At first, services were held in a ramada with a dirt floor and a roof made of palm leaves.
But then, with Father Al, the neighbors got to work building something that would last.
The church came together at the hands of those who it was meant to serve.
Arvizu said, "yeah, there was construction companies and all that...but we were poor, we didn't have that, and so basically most of the labor came from... the community, the manual labor."
His late father, Abe Arvizu Sr., was among the parishioners who worked on the building along with other families in the neighborhood.
"My uncles and my dad did the electrical work in the church and the surrounding buildings, and so many other families, their dad or their grandpa, did something; whether it was the Contreras' doing the trim work in the concrete or it was it was someone putting in cement for flooring," Arvizu recalled.
He said the women were just as vital.
"I think a lot of people forget that.
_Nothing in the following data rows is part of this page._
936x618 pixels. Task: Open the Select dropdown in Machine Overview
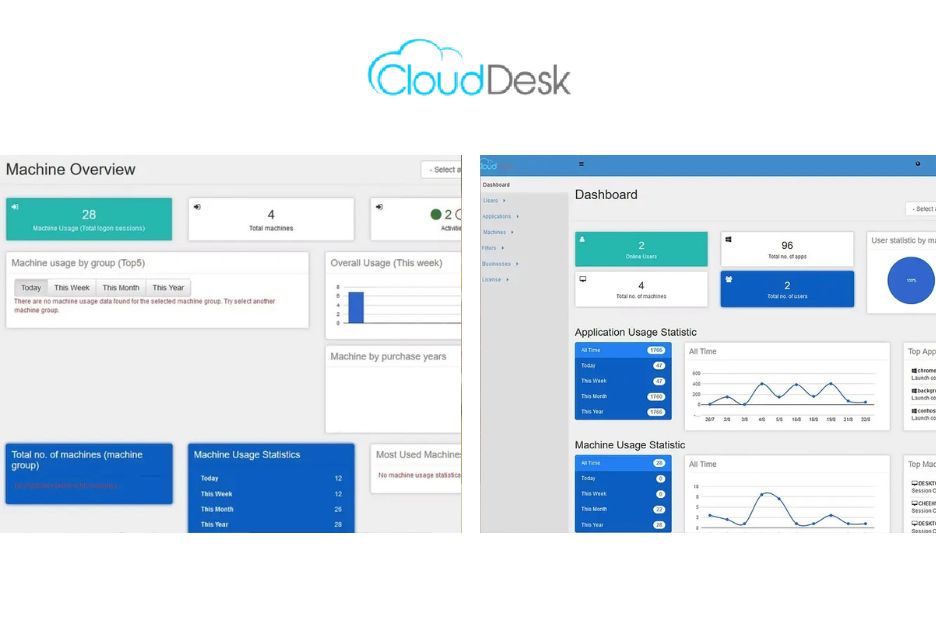pos(441,170)
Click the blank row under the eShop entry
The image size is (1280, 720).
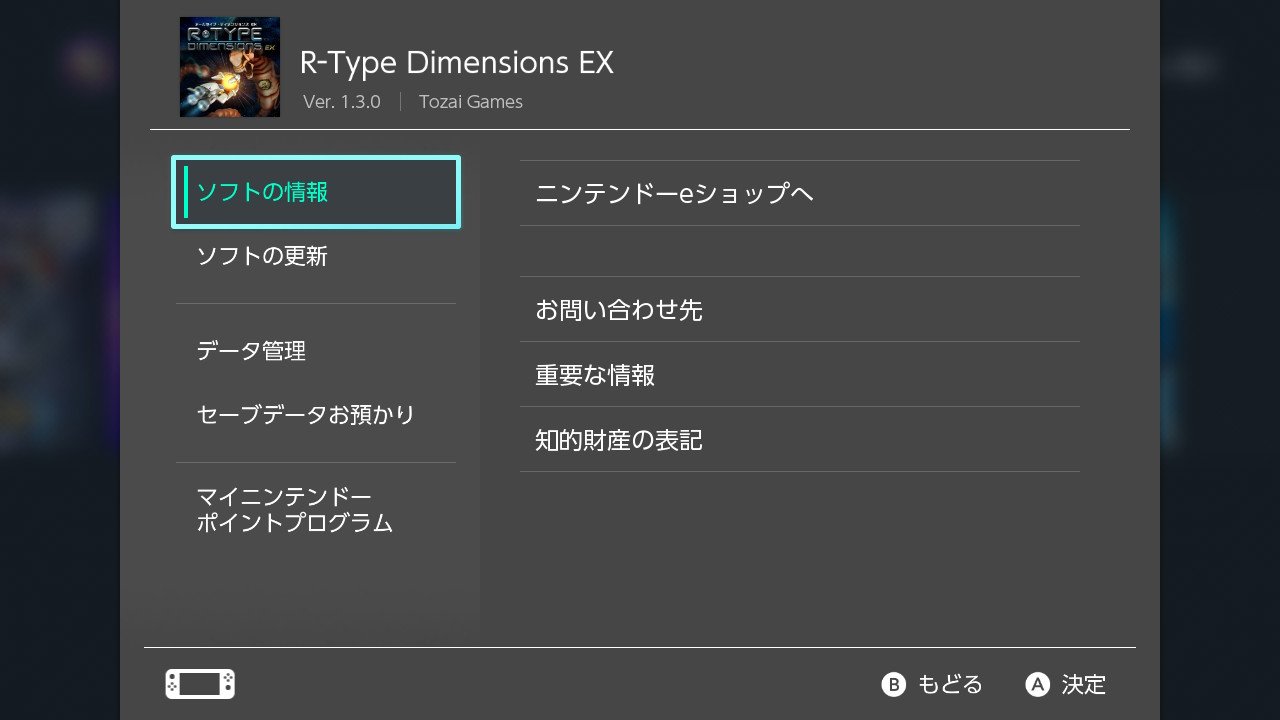tap(800, 251)
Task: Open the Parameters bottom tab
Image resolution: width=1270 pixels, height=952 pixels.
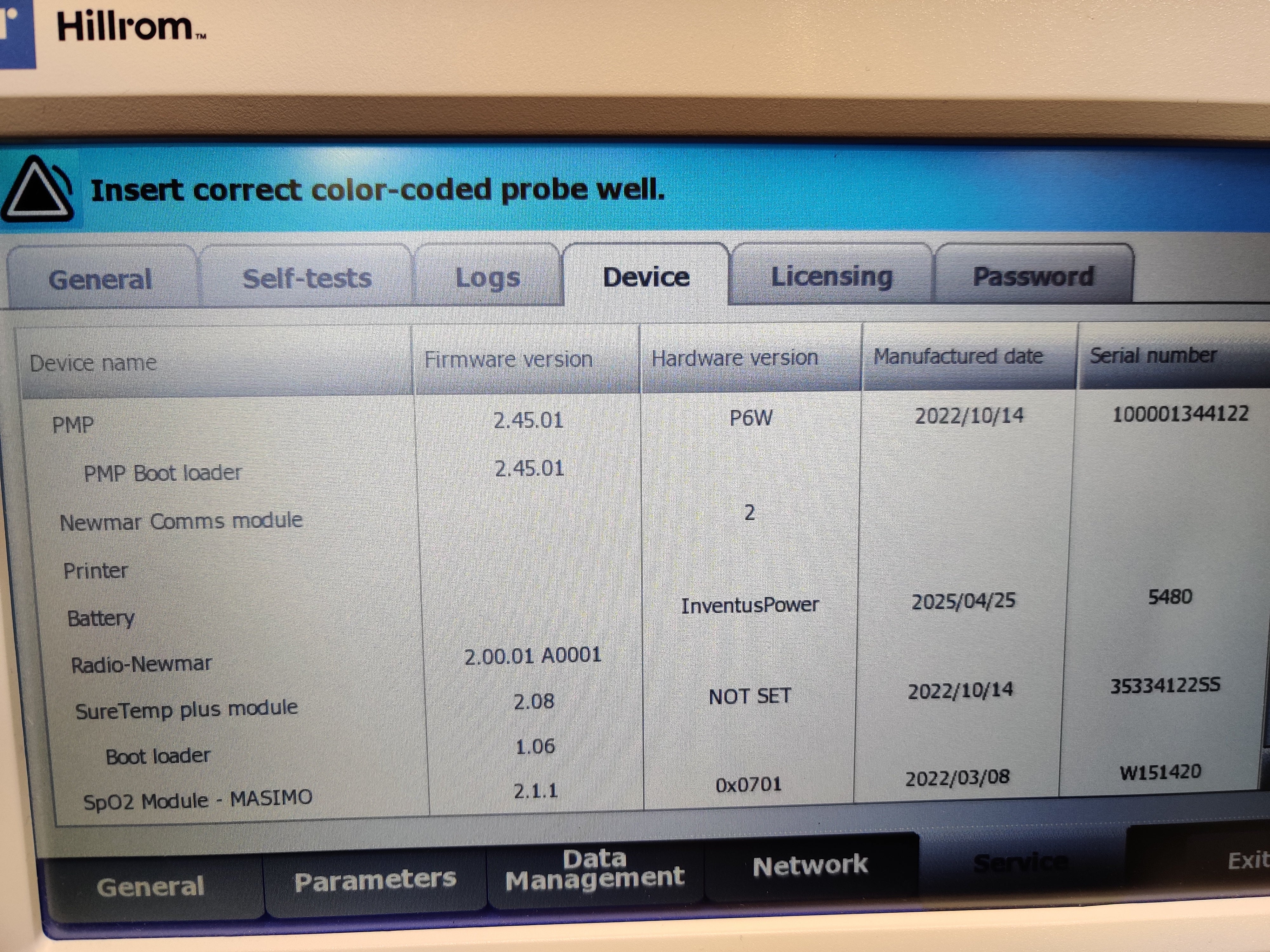Action: pyautogui.click(x=375, y=880)
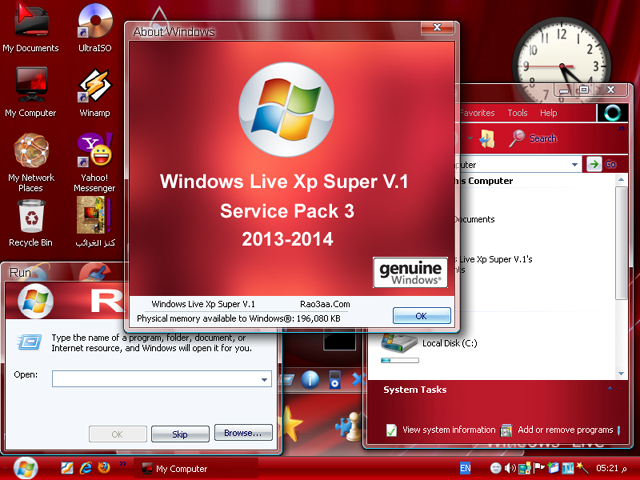Click the Firefox icon in quick launch

(x=103, y=468)
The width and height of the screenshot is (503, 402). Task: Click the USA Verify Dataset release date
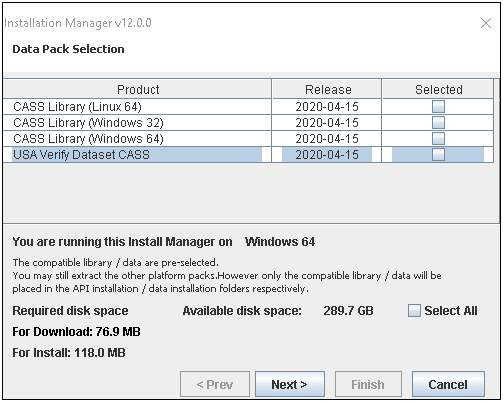327,155
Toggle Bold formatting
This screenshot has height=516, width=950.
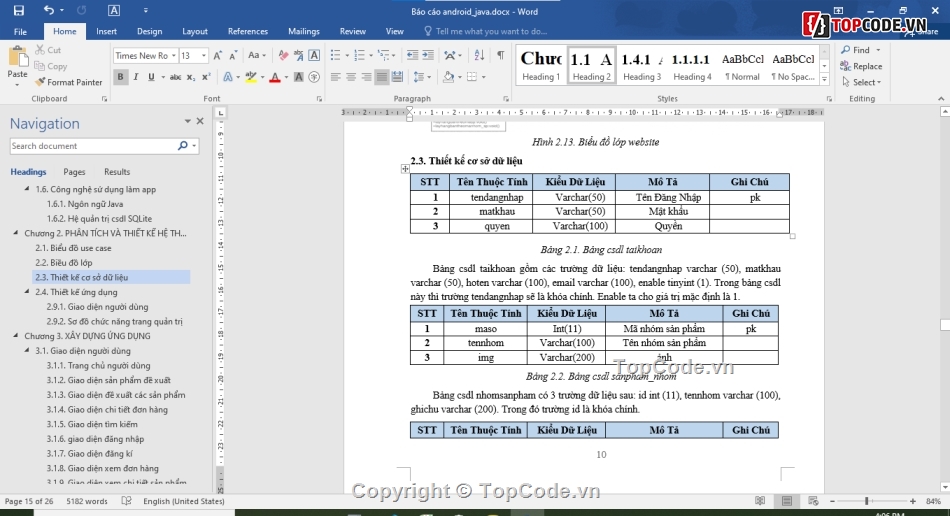(121, 77)
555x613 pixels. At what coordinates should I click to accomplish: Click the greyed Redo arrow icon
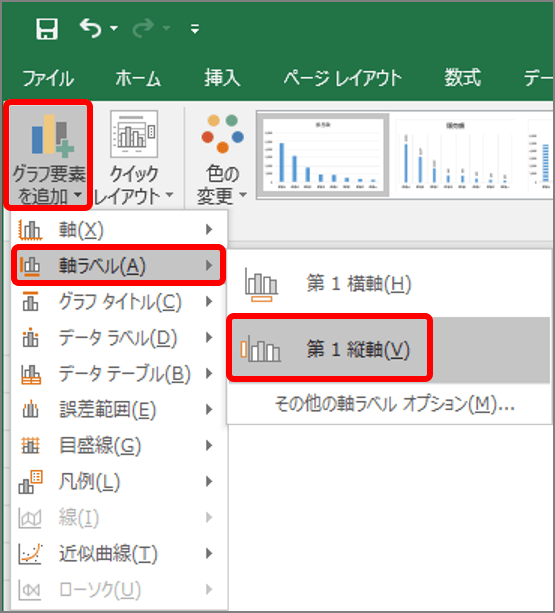[143, 29]
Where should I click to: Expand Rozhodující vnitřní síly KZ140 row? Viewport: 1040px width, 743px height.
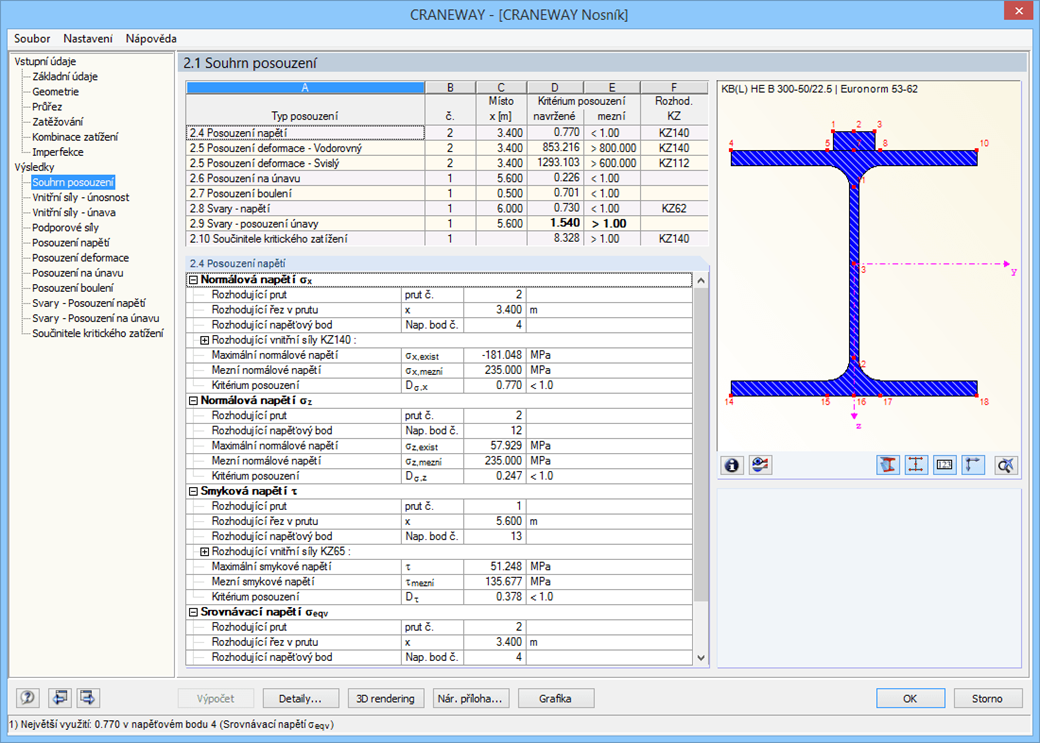coord(204,340)
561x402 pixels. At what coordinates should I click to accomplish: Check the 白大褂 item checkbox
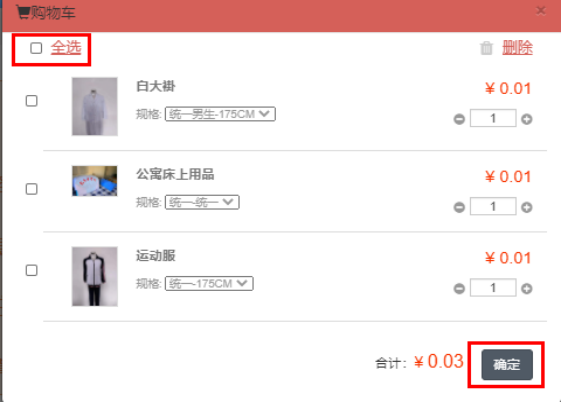(x=31, y=101)
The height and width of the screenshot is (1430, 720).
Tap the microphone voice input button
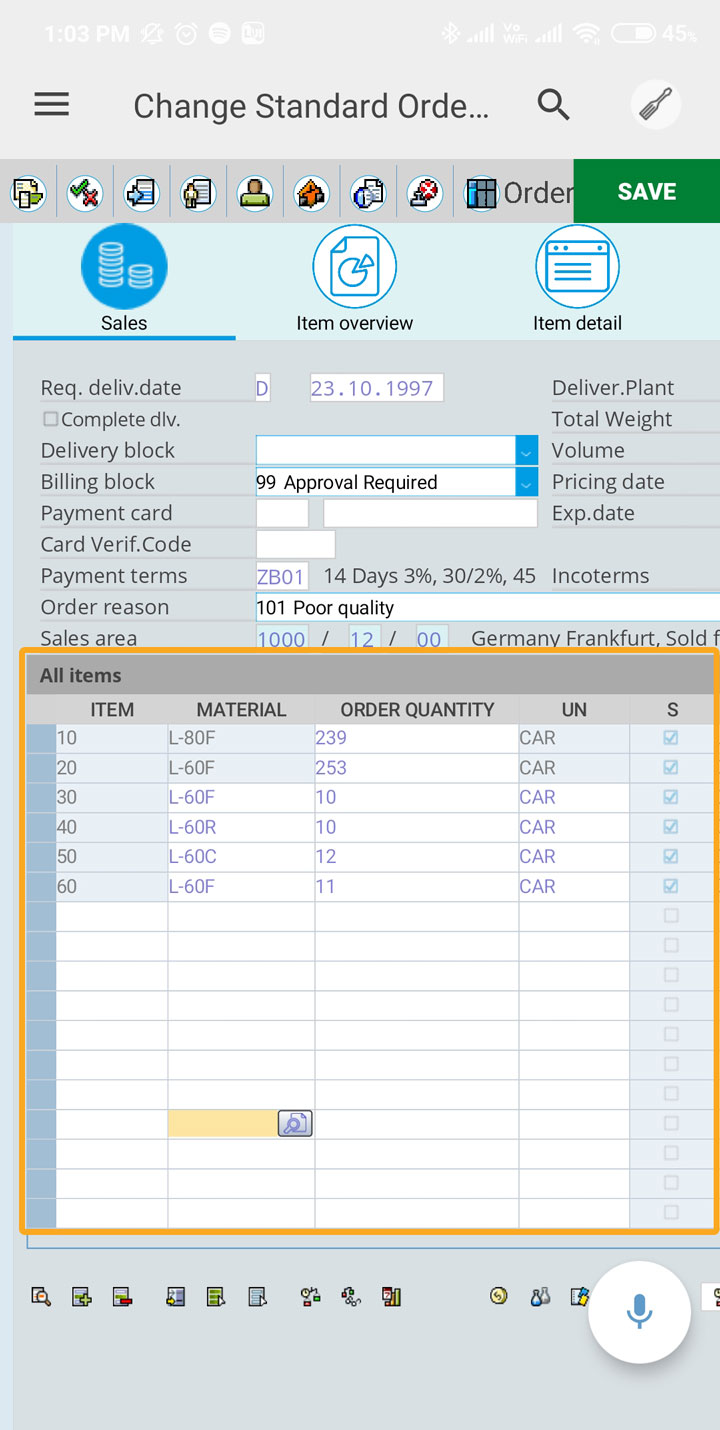639,1312
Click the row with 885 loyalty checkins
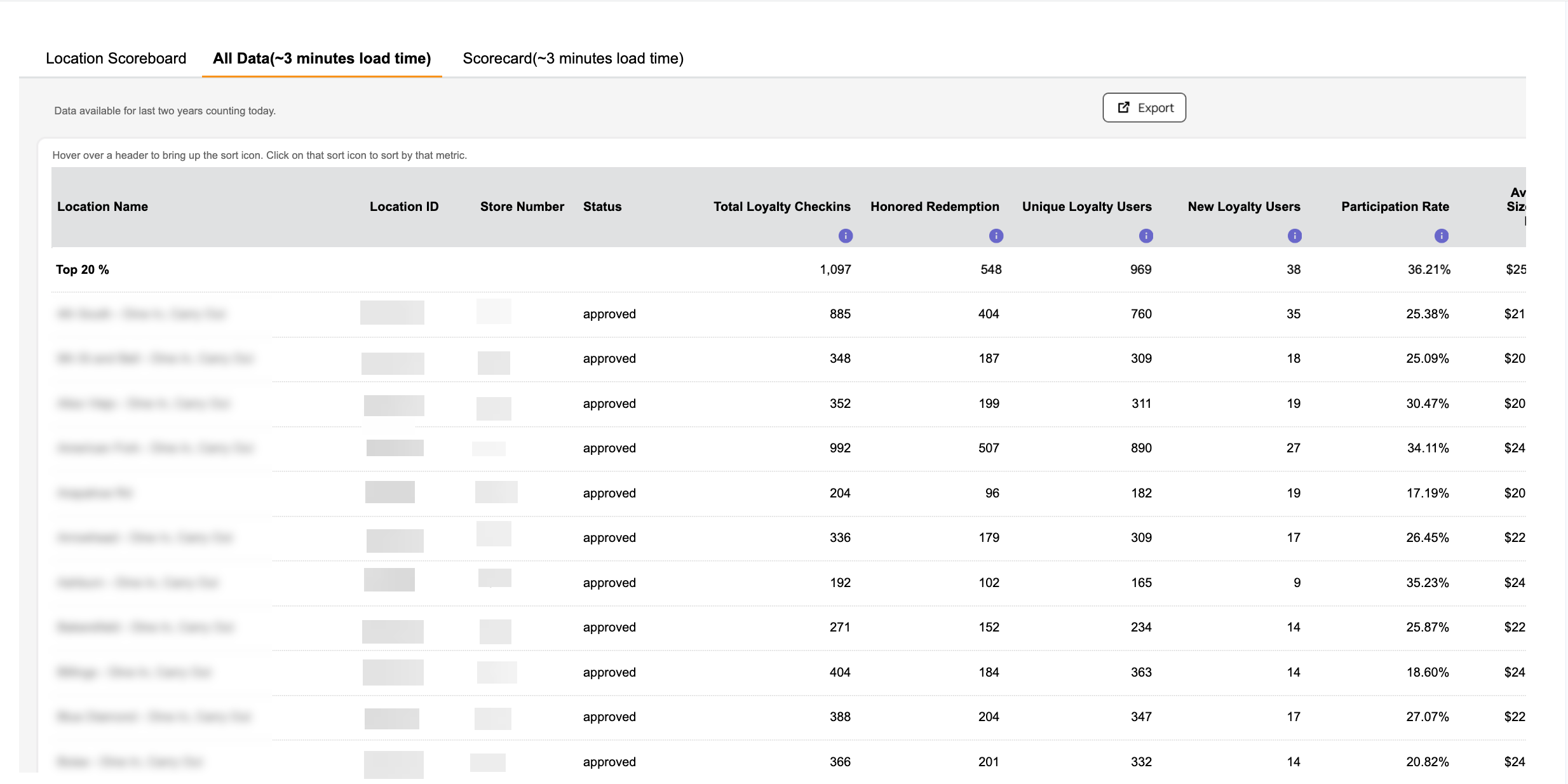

Whether they were making the food, bringing water, or whether they were there for support or just getting the husband to go to work because you have to remember, they work at a job. And then they come home and they'd be tired and then, you know, come the weekend, or the evenings or whenever when someone wasn't working, you are working on the church."
Brick by brick the church came together, and countless weddings, baptisms, and funerals were held there throughout the 1960s and 1970s.
But in the mid-1980s, after Father Al passed, the Diocese of Phoenix sold the church and surrounding land to the City of Phoenix for the expansion of Sky Harbor Airport. The church was going to be torn down.
Dr. Dimas said the families who'd lived there were not going to let it go quietly.
They held the first Christmas Day mass in front of the church in 1987. A tradition that stands, to this day, apart from 2020 due to the coronavirus pandemic. In 2012, the church was added to the National Register of Historic Places.
In 2018, the Diocese of Phoenix reached a deal with the city for restoration and the nonprofit Chicanos Por La Causa is working with the diocese on the years-long project.
CPLC President and CEO David Adame said, "we'll do it in phases, so we have a certain milestone that we need to achieve in order to maintain development... so we've asked for that extension...and we're still losing time because of the pandemic right now."
He hopes the decades-long fight to save the church will inspire others to know what is possible when communities come together.
"It shows that if anybody else can do things, we can do things," Adame said. "The church has had much more significant than just bricks and mortar."